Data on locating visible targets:
--*--

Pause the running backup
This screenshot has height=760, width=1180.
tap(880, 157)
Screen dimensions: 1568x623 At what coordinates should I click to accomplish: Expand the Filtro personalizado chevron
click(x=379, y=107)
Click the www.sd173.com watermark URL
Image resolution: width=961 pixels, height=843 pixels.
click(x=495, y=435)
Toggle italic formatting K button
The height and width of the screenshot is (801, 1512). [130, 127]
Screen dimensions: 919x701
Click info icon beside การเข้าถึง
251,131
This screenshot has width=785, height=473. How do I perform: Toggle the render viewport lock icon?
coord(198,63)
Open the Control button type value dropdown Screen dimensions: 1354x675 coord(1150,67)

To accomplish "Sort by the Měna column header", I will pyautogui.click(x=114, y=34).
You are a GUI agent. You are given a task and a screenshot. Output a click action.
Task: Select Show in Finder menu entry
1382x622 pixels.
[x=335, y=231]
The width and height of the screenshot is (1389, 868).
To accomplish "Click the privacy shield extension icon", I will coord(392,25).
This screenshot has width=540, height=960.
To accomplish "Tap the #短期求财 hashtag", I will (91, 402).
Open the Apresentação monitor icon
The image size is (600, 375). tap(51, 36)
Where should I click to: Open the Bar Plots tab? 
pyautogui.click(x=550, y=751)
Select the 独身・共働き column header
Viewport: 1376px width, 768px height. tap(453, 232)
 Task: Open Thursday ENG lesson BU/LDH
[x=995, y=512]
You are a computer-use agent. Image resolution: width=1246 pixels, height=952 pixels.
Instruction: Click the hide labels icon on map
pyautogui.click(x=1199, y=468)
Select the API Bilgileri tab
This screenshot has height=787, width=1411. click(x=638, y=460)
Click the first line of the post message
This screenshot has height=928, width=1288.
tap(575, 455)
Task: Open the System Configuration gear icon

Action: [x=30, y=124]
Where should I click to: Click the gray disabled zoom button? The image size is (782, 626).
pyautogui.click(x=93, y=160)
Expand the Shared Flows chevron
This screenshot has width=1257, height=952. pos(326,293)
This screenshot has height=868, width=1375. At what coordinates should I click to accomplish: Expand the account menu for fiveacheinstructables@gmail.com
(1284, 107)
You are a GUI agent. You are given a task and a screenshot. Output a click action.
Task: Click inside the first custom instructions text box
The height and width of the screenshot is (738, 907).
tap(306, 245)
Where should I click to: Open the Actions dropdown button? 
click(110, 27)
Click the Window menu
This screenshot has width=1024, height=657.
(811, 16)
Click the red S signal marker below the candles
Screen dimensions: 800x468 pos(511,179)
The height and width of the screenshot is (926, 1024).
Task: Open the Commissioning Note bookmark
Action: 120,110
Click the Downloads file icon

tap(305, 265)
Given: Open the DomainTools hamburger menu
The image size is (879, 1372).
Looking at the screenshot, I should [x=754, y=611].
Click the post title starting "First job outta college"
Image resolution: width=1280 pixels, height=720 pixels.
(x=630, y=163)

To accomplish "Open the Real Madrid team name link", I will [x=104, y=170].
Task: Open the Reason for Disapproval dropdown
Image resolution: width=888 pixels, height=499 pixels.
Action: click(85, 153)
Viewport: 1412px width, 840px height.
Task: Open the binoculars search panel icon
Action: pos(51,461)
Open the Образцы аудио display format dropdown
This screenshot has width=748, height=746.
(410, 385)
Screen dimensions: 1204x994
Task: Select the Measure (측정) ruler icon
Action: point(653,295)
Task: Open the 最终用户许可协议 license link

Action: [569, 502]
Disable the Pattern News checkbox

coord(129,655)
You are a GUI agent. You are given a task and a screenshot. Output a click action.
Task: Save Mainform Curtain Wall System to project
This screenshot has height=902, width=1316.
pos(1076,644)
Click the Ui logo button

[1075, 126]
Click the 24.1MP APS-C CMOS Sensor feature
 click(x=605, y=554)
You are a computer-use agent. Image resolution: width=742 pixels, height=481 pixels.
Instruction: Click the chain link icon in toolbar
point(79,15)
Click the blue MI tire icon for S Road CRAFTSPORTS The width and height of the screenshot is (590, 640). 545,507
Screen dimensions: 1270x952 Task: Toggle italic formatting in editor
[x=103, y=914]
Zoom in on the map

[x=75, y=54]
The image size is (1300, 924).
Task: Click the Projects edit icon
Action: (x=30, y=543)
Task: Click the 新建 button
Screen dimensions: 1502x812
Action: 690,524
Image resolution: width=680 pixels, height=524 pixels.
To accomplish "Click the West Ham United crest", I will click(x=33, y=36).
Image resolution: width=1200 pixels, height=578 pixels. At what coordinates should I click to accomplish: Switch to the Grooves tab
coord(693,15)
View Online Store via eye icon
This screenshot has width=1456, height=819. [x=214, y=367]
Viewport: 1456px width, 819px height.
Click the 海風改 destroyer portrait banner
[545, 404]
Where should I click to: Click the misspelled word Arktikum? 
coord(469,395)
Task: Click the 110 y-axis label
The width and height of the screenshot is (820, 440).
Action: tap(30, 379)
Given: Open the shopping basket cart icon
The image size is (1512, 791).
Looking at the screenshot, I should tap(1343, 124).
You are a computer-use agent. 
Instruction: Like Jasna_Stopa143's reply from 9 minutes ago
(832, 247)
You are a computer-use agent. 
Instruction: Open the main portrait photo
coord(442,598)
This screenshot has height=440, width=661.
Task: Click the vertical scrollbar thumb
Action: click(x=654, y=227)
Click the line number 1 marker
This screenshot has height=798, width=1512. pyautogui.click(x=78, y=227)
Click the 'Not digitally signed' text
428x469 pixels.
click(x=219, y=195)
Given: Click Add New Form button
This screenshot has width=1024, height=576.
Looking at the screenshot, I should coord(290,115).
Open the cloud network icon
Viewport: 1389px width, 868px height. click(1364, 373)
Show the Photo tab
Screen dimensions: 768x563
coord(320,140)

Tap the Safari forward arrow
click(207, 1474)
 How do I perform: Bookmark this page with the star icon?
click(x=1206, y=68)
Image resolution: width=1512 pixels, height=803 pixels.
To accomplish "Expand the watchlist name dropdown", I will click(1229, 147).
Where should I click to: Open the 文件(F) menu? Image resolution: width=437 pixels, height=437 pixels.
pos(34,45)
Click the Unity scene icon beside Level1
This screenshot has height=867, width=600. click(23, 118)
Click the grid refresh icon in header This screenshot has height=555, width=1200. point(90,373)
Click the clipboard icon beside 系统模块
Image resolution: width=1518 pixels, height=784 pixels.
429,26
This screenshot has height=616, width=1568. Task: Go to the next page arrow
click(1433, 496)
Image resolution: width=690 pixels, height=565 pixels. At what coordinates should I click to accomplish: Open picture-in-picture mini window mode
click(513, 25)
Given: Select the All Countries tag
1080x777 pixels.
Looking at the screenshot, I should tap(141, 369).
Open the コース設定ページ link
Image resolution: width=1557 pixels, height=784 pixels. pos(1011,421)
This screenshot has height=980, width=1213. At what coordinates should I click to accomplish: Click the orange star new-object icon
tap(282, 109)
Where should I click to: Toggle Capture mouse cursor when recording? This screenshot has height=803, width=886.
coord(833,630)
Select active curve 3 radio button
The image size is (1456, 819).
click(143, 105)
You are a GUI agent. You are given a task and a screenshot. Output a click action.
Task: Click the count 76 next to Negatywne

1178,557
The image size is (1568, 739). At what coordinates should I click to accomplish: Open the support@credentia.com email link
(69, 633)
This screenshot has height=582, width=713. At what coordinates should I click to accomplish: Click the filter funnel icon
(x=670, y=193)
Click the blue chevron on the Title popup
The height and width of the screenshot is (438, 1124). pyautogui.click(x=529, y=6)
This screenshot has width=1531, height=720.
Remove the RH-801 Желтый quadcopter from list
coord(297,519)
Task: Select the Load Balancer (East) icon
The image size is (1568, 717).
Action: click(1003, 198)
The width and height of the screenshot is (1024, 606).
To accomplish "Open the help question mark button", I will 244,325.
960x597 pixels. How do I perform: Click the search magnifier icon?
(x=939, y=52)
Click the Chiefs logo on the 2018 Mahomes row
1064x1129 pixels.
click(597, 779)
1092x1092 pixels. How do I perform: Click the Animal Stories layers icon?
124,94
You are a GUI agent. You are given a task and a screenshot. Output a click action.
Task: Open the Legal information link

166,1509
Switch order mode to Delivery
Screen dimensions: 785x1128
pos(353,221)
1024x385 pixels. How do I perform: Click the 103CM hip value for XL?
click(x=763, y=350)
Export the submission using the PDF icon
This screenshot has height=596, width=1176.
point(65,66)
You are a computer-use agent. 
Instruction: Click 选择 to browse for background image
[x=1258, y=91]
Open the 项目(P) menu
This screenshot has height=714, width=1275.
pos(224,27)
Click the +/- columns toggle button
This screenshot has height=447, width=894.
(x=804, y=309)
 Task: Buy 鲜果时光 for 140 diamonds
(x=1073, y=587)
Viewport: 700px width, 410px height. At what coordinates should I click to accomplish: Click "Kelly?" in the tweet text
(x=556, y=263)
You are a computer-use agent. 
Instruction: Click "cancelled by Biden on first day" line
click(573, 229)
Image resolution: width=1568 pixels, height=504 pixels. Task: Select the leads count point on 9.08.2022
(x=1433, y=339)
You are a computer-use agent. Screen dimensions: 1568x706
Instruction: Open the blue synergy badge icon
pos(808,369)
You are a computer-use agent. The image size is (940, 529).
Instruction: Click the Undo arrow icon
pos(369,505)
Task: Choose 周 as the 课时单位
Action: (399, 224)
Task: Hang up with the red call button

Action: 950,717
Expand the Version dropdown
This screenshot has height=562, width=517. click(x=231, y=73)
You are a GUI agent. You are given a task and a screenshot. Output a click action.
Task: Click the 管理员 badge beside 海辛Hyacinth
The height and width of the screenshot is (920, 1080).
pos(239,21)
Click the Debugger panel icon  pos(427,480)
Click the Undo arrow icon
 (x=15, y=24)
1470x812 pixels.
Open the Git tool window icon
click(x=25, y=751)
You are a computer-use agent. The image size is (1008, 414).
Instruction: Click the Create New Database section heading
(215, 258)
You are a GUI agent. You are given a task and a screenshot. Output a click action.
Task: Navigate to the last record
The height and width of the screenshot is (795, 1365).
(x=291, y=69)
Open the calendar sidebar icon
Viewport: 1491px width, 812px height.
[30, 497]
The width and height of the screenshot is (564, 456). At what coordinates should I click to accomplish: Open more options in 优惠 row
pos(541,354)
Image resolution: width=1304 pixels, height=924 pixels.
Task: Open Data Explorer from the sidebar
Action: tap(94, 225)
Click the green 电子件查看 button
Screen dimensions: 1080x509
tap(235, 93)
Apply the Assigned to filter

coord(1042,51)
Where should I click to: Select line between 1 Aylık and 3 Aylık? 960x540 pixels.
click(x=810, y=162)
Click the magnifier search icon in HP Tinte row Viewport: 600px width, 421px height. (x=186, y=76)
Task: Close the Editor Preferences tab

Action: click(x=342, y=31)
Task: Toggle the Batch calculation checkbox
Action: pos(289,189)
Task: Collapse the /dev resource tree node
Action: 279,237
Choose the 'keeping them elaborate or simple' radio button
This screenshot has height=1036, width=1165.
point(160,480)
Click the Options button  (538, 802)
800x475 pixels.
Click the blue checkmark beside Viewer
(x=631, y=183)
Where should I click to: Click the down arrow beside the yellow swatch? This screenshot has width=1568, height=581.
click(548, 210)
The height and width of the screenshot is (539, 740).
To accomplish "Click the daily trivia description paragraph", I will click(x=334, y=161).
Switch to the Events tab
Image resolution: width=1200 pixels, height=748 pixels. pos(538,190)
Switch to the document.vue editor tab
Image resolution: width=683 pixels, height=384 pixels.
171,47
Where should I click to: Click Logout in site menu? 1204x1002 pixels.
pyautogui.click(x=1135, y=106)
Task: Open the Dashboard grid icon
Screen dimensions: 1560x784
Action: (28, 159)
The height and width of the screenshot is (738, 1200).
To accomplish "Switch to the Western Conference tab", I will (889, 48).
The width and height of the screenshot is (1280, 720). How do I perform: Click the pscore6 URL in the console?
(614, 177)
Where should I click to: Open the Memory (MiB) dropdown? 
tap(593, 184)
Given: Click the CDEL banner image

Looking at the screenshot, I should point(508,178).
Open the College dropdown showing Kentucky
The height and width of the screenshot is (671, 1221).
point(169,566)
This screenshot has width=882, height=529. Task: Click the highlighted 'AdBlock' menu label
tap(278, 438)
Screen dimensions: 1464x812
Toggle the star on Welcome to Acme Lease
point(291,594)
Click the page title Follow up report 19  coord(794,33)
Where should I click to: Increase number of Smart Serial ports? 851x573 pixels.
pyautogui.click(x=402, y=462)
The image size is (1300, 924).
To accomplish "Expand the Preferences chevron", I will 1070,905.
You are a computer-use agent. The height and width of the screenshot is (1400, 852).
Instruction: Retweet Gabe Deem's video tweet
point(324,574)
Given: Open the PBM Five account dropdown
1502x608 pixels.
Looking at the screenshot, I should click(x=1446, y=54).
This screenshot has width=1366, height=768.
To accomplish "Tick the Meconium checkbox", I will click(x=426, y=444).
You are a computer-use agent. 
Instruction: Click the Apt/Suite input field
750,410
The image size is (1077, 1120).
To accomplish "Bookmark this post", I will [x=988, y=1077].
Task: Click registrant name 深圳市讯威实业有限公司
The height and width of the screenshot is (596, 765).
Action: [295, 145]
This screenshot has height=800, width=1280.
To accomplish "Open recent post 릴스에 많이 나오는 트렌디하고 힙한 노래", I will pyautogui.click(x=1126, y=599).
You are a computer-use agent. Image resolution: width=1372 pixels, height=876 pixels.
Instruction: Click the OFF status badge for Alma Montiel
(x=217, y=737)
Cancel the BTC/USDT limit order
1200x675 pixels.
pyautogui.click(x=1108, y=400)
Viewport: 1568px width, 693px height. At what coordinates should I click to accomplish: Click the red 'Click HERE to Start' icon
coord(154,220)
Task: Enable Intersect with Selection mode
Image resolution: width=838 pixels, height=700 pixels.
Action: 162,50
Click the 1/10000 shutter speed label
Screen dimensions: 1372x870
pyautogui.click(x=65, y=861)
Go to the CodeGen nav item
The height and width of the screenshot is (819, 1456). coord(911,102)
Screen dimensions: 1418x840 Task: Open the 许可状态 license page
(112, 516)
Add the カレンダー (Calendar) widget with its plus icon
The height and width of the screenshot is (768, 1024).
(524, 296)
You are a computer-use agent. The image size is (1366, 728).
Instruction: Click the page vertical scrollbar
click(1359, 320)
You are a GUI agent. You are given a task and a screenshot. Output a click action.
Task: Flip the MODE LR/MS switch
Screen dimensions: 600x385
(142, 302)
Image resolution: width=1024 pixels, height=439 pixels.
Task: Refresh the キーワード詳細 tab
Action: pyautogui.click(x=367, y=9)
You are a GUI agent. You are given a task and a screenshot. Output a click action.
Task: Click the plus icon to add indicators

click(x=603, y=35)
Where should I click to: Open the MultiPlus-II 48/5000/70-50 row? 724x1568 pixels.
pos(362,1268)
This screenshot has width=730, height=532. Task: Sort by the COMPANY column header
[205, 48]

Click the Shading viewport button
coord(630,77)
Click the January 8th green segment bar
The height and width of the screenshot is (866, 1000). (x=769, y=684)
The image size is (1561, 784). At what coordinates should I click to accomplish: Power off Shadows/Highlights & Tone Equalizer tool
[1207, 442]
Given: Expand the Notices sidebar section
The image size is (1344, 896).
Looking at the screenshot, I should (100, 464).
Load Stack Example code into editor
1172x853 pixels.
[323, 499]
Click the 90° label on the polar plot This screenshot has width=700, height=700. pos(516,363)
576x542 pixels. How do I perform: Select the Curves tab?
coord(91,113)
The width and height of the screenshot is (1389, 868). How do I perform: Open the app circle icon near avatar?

--*--

▶ [What is required]
Rewrite the records as a numbered list, starting with the line that contains "Where should I click to: Click the down" and continuing through the line that contains "point(169,566)". Include both of those lines and drop any blank lines.

▶ [Answer for this exercise]
1. Where should I click to: Click the down arrow beside the yellow swatch? This screenshot has width=1568, height=581.
2. click(548, 210)
3. The height and width of the screenshot is (539, 740).
4. To accomplish "Click the daily trivia description paragraph", I will click(x=334, y=161).
5. Switch to the Events tab
6. Image resolution: width=1200 pixels, height=748 pixels. pos(538,190)
7. Switch to the document.vue editor tab
8. Image resolution: width=683 pixels, height=384 pixels.
9. 171,47
10. Where should I click to: Click Logout in site menu? 1204x1002 pixels.
11. pyautogui.click(x=1135, y=106)
12. Task: Open the Dashboard grid icon
13. Screen dimensions: 1560x784
14. Action: (28, 159)
15. The height and width of the screenshot is (738, 1200).
16. To accomplish "Switch to the Western Conference tab", I will (889, 48).
17. The width and height of the screenshot is (1280, 720). How do I perform: Click the pscore6 URL in the console?
18. (614, 177)
19. Where should I click to: Open the Memory (MiB) dropdown? 
20. tap(593, 184)
21. Given: Click the CDEL banner image
22. Looking at the screenshot, I should point(508,178).
23. Open the College dropdown showing Kentucky
24. The height and width of the screenshot is (671, 1221).
25. point(169,566)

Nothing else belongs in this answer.